═════ Supplied material ═════

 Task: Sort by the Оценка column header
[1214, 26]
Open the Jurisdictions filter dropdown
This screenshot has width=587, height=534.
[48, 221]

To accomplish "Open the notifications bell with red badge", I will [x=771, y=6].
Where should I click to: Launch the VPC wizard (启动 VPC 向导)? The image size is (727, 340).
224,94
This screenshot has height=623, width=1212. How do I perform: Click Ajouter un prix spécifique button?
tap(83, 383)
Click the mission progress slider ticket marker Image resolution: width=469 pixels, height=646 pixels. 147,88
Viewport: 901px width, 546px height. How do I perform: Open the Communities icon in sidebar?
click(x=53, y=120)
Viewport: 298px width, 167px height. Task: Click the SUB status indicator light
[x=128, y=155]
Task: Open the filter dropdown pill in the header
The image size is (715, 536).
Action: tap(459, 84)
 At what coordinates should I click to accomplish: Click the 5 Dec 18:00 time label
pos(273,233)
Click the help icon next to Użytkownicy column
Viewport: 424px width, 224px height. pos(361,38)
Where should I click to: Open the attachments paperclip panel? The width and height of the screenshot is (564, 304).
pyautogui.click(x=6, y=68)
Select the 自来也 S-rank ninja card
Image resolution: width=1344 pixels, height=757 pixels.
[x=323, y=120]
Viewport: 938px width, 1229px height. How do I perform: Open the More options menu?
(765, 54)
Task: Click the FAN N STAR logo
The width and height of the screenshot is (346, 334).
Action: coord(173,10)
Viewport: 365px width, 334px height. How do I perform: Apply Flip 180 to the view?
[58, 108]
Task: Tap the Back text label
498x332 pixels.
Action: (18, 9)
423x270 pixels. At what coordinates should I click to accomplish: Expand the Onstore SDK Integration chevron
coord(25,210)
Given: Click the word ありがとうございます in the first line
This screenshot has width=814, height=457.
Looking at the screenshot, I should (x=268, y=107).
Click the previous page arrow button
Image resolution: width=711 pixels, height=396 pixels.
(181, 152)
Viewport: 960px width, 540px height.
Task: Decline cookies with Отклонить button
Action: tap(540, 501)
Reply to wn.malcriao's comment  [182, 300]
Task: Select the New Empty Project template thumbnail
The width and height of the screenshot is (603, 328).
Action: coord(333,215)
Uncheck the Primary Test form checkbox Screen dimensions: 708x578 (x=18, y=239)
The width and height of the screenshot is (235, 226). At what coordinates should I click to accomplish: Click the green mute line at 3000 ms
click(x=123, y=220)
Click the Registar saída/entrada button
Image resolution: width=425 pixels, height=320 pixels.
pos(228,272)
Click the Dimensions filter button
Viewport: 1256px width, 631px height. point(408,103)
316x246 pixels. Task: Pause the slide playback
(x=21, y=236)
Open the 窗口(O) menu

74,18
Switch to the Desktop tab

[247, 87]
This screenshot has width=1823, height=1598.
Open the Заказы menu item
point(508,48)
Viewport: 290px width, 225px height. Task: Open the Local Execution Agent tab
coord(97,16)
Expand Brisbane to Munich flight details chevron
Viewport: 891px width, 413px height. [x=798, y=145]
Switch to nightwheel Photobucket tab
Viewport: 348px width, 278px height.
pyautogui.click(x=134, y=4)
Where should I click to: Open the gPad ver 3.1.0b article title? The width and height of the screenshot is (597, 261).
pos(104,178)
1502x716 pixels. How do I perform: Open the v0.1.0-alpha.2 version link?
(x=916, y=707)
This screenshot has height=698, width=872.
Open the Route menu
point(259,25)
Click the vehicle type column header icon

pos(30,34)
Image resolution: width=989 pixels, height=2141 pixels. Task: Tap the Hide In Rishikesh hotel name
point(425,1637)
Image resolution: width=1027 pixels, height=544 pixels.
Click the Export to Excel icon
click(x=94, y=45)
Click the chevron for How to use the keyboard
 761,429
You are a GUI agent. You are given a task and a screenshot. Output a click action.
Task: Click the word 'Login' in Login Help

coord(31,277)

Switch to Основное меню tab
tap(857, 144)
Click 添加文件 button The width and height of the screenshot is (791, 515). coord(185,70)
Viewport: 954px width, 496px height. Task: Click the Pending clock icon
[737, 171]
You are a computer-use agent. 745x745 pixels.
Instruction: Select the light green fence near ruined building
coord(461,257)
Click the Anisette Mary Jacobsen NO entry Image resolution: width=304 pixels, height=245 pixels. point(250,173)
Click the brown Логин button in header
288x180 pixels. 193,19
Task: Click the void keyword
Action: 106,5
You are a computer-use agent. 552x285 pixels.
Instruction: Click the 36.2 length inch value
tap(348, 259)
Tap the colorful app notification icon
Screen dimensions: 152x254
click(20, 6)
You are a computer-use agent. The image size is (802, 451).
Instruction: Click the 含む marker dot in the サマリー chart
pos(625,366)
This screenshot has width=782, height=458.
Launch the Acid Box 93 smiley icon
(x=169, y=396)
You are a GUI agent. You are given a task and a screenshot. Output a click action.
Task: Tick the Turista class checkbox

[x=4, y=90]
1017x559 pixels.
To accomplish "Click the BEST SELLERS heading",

═════

Your goal — Quote the records above from their first line through the line containing "Click the mission", both ends included.

Task response —
 Task: Sort by the Оценка column header
[1214, 26]
Open the Jurisdictions filter dropdown
This screenshot has width=587, height=534.
[48, 221]

To accomplish "Open the notifications bell with red badge", I will [x=771, y=6].
Where should I click to: Launch the VPC wizard (启动 VPC 向导)? The image size is (727, 340).
224,94
This screenshot has height=623, width=1212. How do I perform: Click Ajouter un prix spécifique button?
tap(83, 383)
Click the mission progress slider ticket marker Image resolution: width=469 pixels, height=646 pixels. 147,88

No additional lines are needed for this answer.